Since the propagating and non-propagating FR exhibited distinct properties (Fig. 2, Table S2-S4), it was required to determine whether the FR propagation status or the FR properties were more predictive of an after-going epileptiform spike. We used a GLMM to predict the aperiodic offset of individual iEEG trials in the out-node, for events in SOZ:SOZ edges, using the accompanying FR’s propagation status, power, frequency, and duration. We found that the propagation status of the FR predicted the aperiodic offset magnitude (GLMM, p < 1e-26, Table S9), but not FR power, frequency, duration, or the interaction of FR power with propagation status (GLMM, p > 0.05, Table S9).
When this cross-modulation and PSD fitting approach was applied to NSOZ:SOZ, SOZ:NSOZ, and NSOZ:NSOZ edges heterogenous results were found. In one NSOZ:SOZ edge propagating FR resulted in a more strongly modulated spike in the in-node but not the out-node (Figure S13), but this was not the case for other edges bordering the two territories.
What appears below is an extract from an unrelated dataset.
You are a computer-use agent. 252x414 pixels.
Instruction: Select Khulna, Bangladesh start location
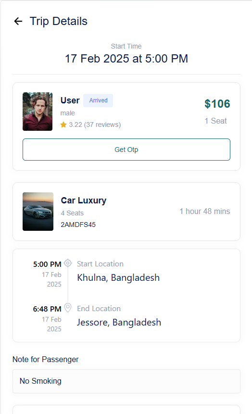click(x=118, y=277)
For the NSOZ:NSOZ edges, most commonly no epileptiform spike or sharp wave followed FR propagation (Fig. 5A,B), although in one edge a sharp wave was seen in the out-node (Figure S14). Another patient with NSOZ:NSOZ edges exhibited extremely long FR (Figure S4) but no strong cross-modulation (Figure S15). Across all the NSOZ:SOZ, SOZ:NSOZ, and NSOZ:NSOZ edges, in the out- or in-node, the aperiodic and periodic parameter differences of the PSD fits between propagating and non-propagating events did not reach significance (adj-p > 0.05, Fig. 5C, Table S10) indicating that FR propagation outside of the SOZ appears to be by distinct mechanisms that, in contrast to the SOZ:SOZ edges, do not usually precede epileptiform spikes.